If we’re going to be bold about it, then let’s just solve this once and for all by removing all order dependent operations from
Collection conformance, use in
for-in loops, etc. I still don’t see why these are any less problematic than the other operations you’ve identified. This will leave only the ability to ask if they contain a given element, and remove all abilities to access all the contained elements as such access would inevitably reveal an order. These would then be truly unordered collections.
Unfortunately, that makes them essentially useless to anyone, because many algorithms are now either unimplementable or too computationally expensive to use. So instead I just accept that a Swift
Set is also a Swift
Sequence. This is inherent, and required to make them useful, not accidental, even if I can’t think of a great use for a few
Sequence methods. I also can’t think of a great use for calling
map on an infinite
Sequence, which is probably more harmful, and if I dig around the whole Swift protocol hierarchy I’m sure I can find a lot of similar examples that, nonetheless, probably don’t justify a more complex protocol hierarchy.
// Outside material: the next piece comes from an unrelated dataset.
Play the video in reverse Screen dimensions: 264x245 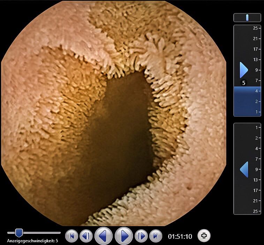coord(103,236)
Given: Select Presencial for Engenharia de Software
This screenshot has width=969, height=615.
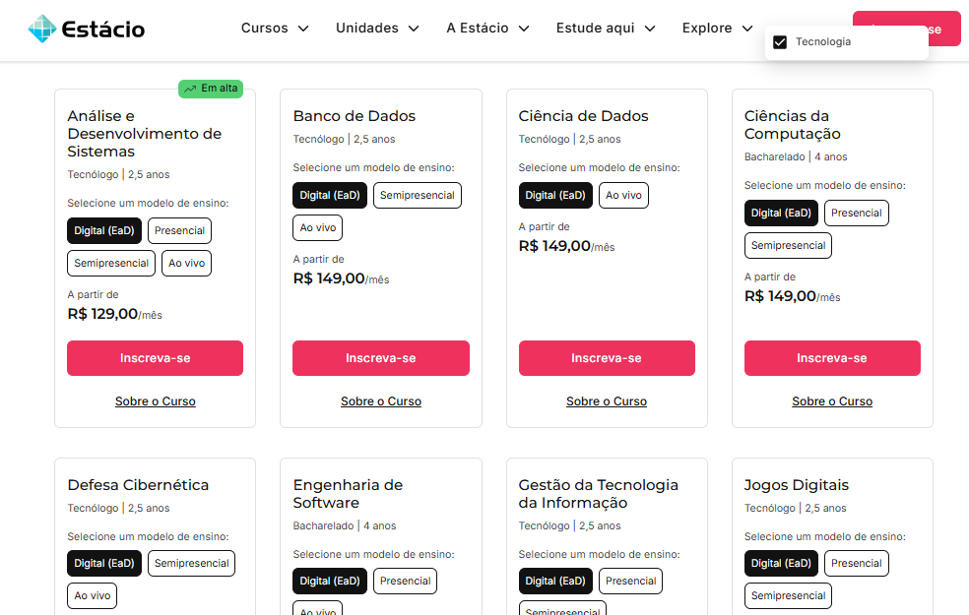Looking at the screenshot, I should click(x=405, y=582).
Now, the question remains about how exactly the fundamental
Sequence nature should be exposed here. As I said in the other thread, perhaps
Sequence conformance should have been provided as a view on
Set instead of conforming them directly, but it’s not clear to me that complexity would be worthwhile if we were starting from scratch, and I’m certainly not convinced it’s worth breaking source compatibility now. I also definitely don’t understand any solution here that retains a random assortment of functionality that reveals the ordering (e.g.
Collection functionality), while removing or quarantining another random assortment (e.g.
prefix). What would justify making that arbitrary distinction?